• _EXERCISE DIRECTIONS_:
Copy word for word the lines in the records below, starting at the line with "Viewport: 1131px width, 519px" and ending at the line with "You are a computer-use". Skip the pictures.

Segment Start: PROVIDED DATA

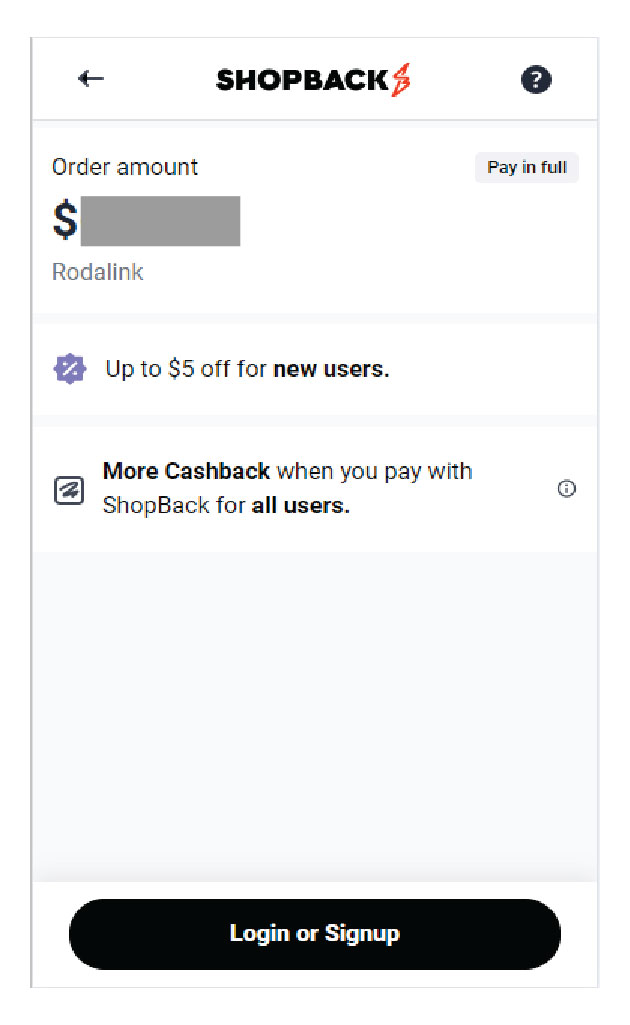Image resolution: width=630 pixels, height=1025 pixels.
Task: Open help using the question mark icon
Action: coord(536,78)
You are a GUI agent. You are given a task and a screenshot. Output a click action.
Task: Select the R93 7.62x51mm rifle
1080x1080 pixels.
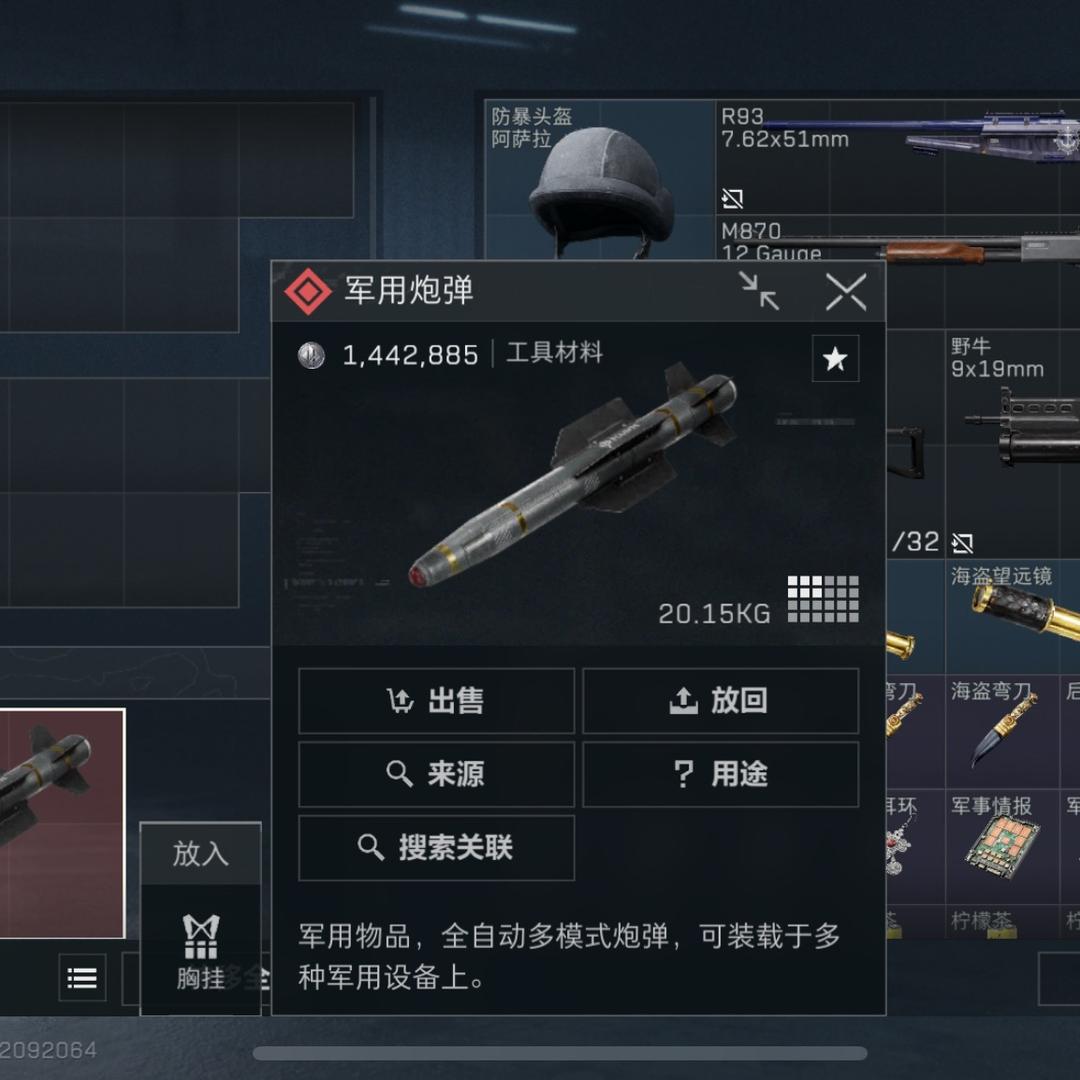pos(897,157)
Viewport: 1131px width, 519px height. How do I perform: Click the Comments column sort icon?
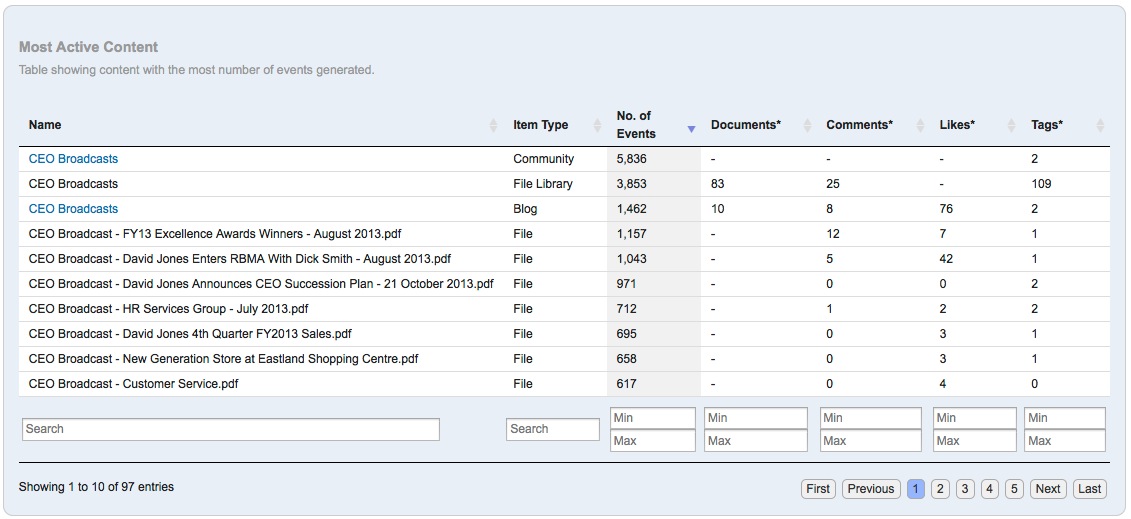tap(919, 125)
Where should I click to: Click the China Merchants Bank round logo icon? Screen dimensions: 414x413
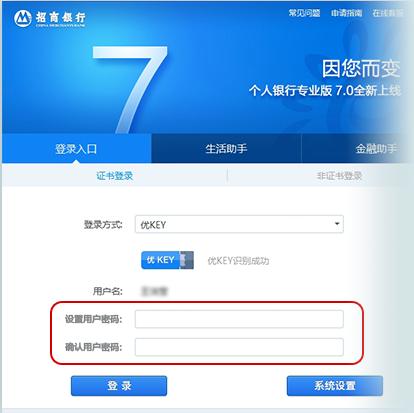pos(23,18)
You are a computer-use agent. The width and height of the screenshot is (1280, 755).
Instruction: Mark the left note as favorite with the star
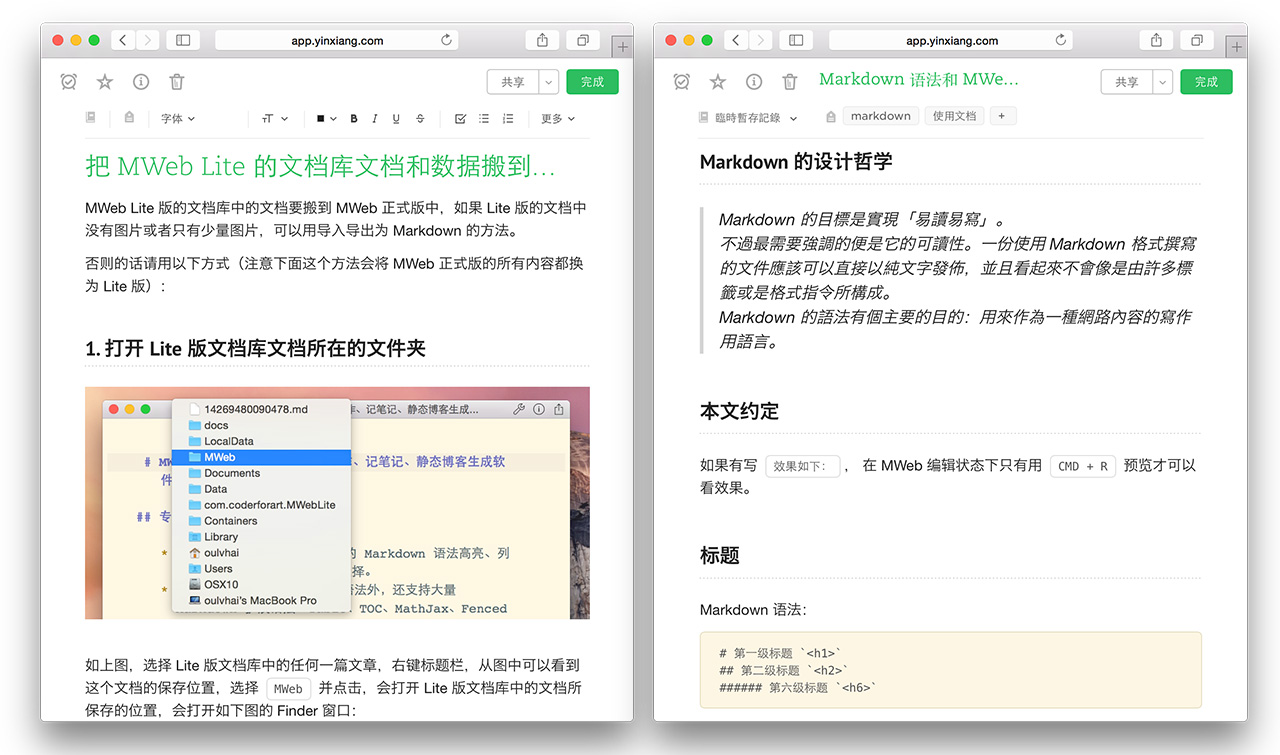click(104, 81)
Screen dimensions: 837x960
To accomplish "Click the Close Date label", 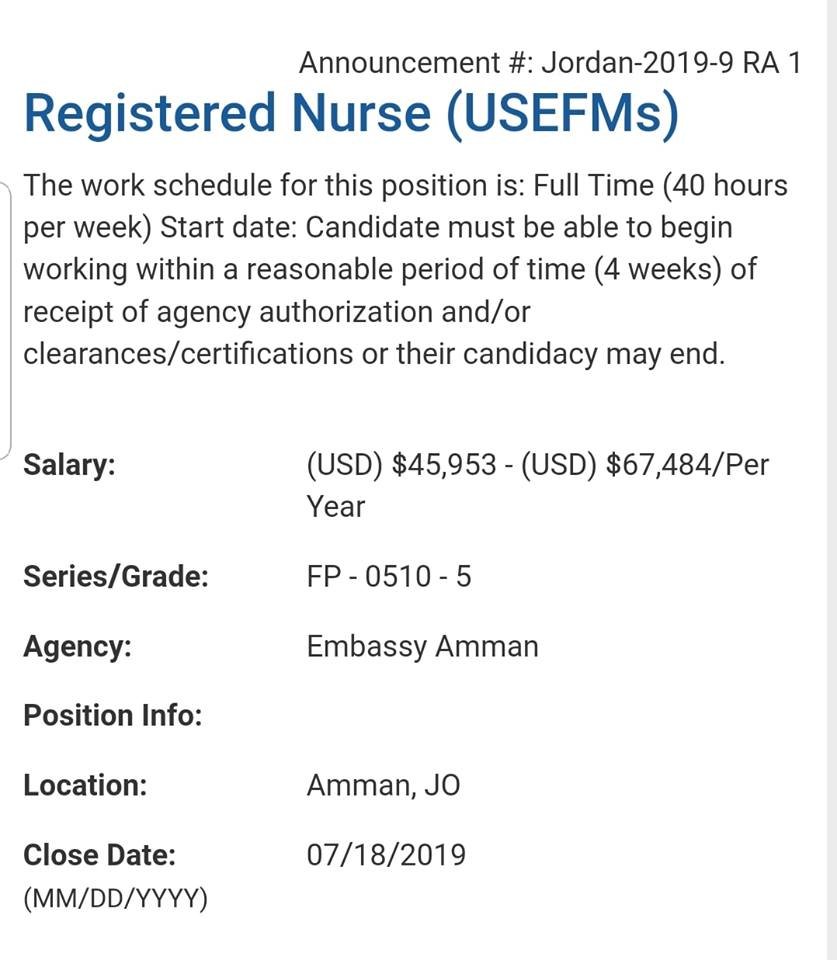I will pyautogui.click(x=99, y=855).
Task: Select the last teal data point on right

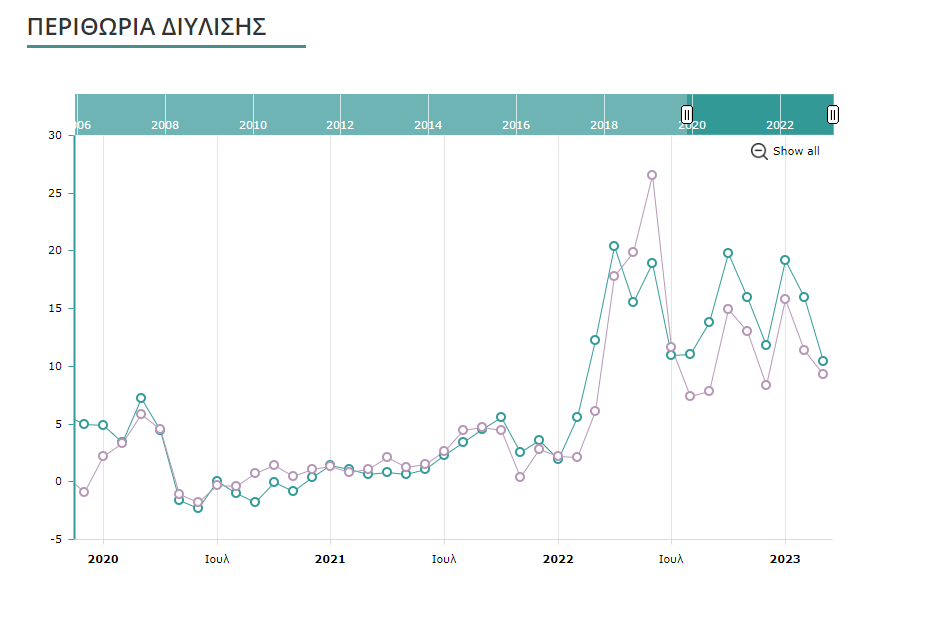Action: [x=823, y=361]
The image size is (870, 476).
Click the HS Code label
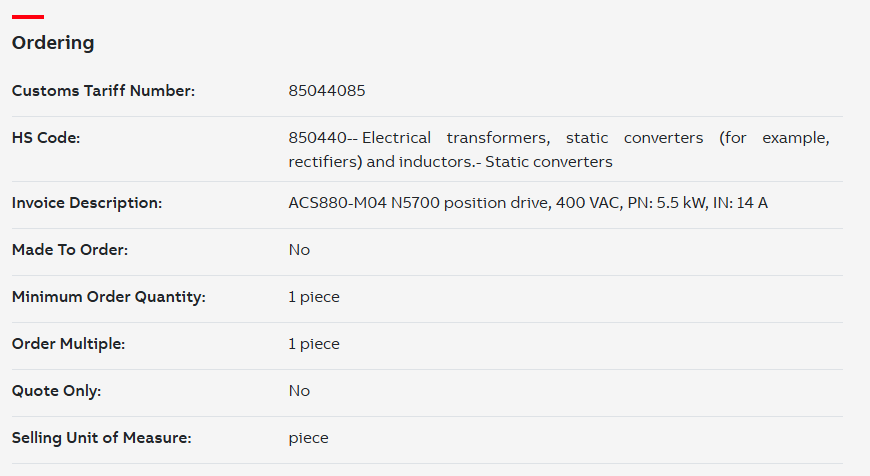[x=46, y=138]
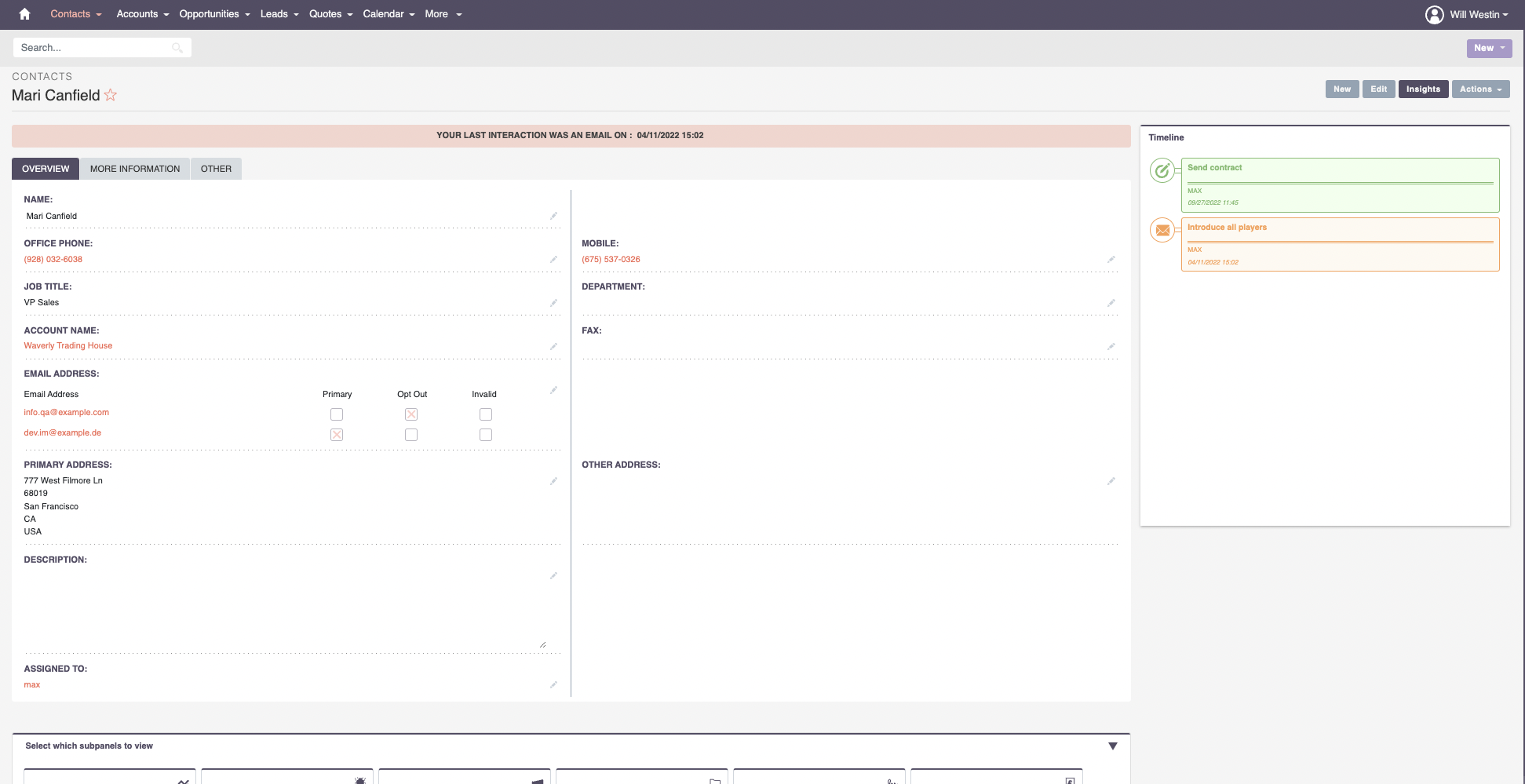
Task: Click the Insights button
Action: [1422, 89]
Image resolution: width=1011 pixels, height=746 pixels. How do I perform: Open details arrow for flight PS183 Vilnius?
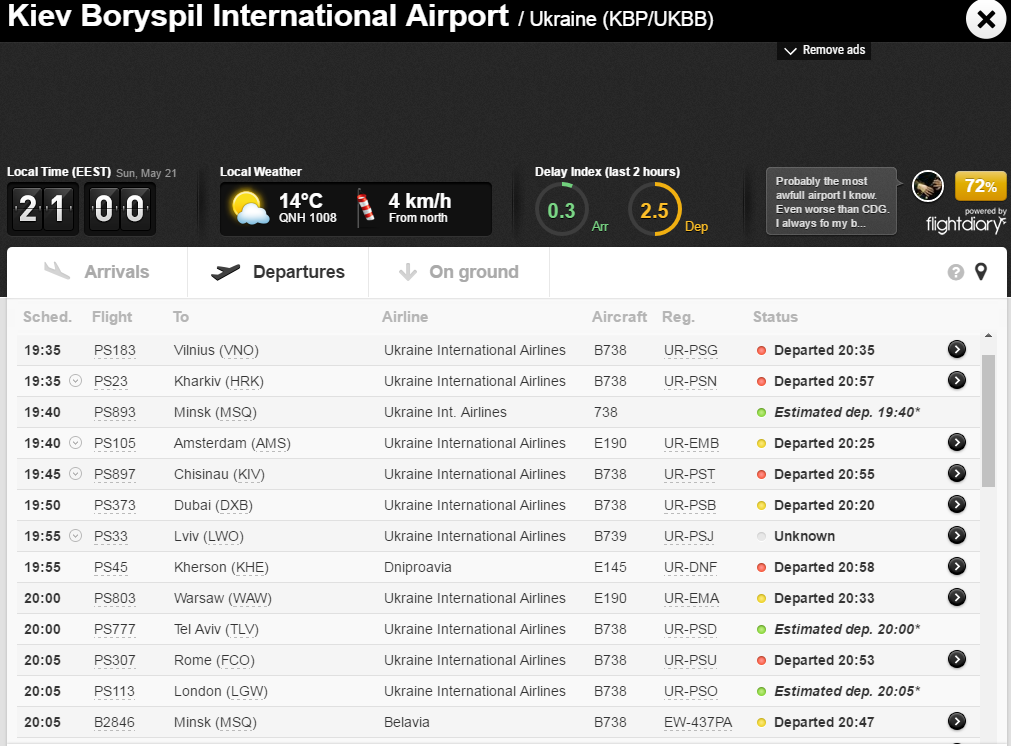tap(957, 349)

Segment End: PROVIDED DATA

• _SOLUTION FOR THIS TASK_:
Viewport: 1131px width, 519px height. How do I perform: Click the Comments column sort icon?
tap(919, 125)
Where should I click to: Click the China Merchants Bank round logo icon? Screen dimensions: 414x413
pos(23,18)
You are a computer-use agent. The width and height of the screenshot is (1280, 755).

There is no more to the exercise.